__WORK INSTRUCTION__
Go through the records and extract every line with the word "accomplish".

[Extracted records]
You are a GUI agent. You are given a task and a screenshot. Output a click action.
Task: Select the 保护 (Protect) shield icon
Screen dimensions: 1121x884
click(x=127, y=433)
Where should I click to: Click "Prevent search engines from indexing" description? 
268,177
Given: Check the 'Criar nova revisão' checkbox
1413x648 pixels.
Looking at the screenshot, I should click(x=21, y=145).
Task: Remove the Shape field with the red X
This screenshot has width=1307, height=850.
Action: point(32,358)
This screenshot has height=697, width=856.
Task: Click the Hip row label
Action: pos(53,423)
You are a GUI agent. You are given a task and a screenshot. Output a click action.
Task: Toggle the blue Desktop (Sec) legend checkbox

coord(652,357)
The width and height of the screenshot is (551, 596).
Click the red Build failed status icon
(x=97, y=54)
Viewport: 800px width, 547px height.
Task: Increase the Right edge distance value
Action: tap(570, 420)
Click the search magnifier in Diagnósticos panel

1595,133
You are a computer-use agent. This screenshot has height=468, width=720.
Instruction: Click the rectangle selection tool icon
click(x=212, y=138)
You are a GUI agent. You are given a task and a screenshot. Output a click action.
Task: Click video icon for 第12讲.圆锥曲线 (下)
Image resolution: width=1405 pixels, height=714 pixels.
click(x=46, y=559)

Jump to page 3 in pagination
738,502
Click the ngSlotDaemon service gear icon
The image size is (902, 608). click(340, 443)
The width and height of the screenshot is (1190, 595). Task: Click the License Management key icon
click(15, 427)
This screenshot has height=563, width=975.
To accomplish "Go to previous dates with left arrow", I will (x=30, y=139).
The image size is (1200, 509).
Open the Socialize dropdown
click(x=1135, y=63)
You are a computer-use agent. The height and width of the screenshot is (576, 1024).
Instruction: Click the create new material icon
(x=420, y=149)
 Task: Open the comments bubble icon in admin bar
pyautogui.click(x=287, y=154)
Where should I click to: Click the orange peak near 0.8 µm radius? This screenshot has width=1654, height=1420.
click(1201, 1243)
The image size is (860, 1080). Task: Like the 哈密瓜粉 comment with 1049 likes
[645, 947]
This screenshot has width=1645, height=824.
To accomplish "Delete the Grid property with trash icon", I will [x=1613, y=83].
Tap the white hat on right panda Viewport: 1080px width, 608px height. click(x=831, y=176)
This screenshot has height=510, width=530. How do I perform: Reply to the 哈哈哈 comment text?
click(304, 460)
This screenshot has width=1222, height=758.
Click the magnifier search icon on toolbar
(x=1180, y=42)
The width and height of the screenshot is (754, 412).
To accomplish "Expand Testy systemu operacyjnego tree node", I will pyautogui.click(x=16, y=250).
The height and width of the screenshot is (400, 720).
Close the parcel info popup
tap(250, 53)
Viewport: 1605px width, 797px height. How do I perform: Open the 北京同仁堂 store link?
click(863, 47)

__OUTPUT FOR THIS TASK__
To accomplish "Go to previous dates with left arrow", I will (x=30, y=139).
To accomplish "Delete the Grid property with trash icon", I will [x=1613, y=83].
To accomplish "Expand Testy systemu operacyjnego tree node", I will pyautogui.click(x=16, y=250).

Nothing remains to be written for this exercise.